Charges against the men “high in authority” in Wyoming were never filed. Eventually the invaders were released on bail and were told to return to Wyoming for the trial. Many fled to Texas and were never seen again. In the end the WSGA group went free after the charges were dropped on the excuse that Johnson County refused to pay for the costs of prosecution. The costs of housing the men at Fort D.A. Russell were said to exceed $18,000 and the sparsely populated Johnson County was unable to pay.
Emotions ran high for many years following the “Johnson County Cattle War” as some viewed the large and wealthy ranchers as heroes who took justice into their own hands in order to defend their rights, while others saw the WSGA as heavy-handed vigilantes running roughshod over the law of the land.
A number of tall tales were spun by both sides afterwards in an attempt to make their actions appear morally justified.
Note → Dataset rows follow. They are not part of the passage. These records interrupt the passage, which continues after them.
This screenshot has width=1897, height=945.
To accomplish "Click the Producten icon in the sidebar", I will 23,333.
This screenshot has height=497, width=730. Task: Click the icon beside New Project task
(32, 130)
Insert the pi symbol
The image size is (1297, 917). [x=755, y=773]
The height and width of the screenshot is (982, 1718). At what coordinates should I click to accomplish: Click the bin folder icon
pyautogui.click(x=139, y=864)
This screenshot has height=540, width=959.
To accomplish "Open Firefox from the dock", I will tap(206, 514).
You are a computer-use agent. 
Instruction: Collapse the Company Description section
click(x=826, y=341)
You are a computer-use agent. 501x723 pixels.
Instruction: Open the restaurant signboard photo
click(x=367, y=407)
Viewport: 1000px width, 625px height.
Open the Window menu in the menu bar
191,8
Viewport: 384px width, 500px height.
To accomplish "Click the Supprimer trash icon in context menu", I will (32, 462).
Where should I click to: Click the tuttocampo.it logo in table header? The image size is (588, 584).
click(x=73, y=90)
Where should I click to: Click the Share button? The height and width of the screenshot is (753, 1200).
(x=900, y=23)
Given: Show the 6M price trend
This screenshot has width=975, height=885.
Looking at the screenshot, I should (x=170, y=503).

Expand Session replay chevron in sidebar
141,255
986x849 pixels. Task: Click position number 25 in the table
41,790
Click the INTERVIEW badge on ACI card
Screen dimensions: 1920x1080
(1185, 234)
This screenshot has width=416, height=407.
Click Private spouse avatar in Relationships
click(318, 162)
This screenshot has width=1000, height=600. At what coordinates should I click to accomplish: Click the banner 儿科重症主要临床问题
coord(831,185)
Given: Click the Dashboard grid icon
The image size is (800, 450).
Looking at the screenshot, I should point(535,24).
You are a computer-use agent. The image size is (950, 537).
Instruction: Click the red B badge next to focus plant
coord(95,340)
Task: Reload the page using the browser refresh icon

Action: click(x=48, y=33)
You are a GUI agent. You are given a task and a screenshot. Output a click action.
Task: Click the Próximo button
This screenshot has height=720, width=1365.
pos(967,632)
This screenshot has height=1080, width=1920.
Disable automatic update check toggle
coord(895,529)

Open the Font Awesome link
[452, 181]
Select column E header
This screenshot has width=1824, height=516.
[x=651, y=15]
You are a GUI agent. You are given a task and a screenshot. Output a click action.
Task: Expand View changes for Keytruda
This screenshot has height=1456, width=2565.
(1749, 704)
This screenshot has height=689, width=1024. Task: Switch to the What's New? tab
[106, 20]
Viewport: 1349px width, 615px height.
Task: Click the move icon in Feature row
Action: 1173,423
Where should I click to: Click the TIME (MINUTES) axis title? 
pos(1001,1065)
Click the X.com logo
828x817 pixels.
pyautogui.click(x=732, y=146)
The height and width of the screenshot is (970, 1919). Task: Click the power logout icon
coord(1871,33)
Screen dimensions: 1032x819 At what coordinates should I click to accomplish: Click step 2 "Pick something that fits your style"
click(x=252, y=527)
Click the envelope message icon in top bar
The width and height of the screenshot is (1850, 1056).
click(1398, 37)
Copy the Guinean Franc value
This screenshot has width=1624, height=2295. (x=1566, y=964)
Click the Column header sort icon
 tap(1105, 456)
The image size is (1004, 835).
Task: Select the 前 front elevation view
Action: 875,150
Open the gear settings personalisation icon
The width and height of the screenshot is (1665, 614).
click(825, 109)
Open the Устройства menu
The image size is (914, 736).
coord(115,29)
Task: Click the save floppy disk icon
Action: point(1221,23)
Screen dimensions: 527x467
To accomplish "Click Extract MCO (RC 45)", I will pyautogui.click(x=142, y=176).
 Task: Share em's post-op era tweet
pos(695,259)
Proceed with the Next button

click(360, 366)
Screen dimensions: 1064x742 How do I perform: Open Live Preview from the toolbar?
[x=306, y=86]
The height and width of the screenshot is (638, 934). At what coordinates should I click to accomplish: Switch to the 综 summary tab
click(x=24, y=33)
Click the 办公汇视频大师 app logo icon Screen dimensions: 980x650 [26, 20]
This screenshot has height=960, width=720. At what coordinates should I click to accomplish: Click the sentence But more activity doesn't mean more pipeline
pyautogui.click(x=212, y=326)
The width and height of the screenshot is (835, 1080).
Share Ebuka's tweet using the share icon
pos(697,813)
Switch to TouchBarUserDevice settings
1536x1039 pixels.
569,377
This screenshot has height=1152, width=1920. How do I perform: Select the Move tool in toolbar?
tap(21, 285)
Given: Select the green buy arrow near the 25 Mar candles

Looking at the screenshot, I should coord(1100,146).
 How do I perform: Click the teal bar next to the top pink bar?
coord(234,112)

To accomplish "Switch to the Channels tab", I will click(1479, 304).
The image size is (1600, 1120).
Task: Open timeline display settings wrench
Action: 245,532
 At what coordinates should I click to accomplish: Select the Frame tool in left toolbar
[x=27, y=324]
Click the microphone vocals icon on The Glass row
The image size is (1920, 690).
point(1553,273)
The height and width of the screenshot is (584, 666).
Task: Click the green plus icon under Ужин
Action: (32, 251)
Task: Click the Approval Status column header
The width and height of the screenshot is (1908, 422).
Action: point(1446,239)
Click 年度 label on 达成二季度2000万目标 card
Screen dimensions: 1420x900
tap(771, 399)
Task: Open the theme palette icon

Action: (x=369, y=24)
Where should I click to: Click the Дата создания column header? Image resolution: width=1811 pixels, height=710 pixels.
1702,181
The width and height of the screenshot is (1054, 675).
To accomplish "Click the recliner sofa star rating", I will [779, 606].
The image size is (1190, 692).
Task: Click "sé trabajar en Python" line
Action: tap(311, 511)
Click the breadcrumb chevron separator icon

Parties sympathetic to the invaders painted Nate Champion as the leader of a vast cattle rustling empire and that he was a leading member of the fabled “Red Sash Gang” that supposedly included the likes of everyone from Jesse James to the Hole in the Wall Gang (of which the most famous members were Butch Cassidy and The Sundace Kid). These rumors about Champion have since been discredited. Parties sympathetic to the smaller ranchers spun tales that insinuated the Regulators hired some of the west's most notorious gunslingers such as Tom Horn and Big Nose George Parrot (whose skull was later used by the warden at the prison in Laramie as an ash tray). Horn did briefly work as a detective for the WSGA in the 1890s but there is no evidence he was involved in the war.
As many historians as there are is as many theories as to why this dispute over land and resources turned into a shooting war, but one thing remains consistent and that is the popular image depicts the Johnson County War as an act of vigilantism by aggressive foreign-owned land and cattle firms against small, individual settlers defending their rights.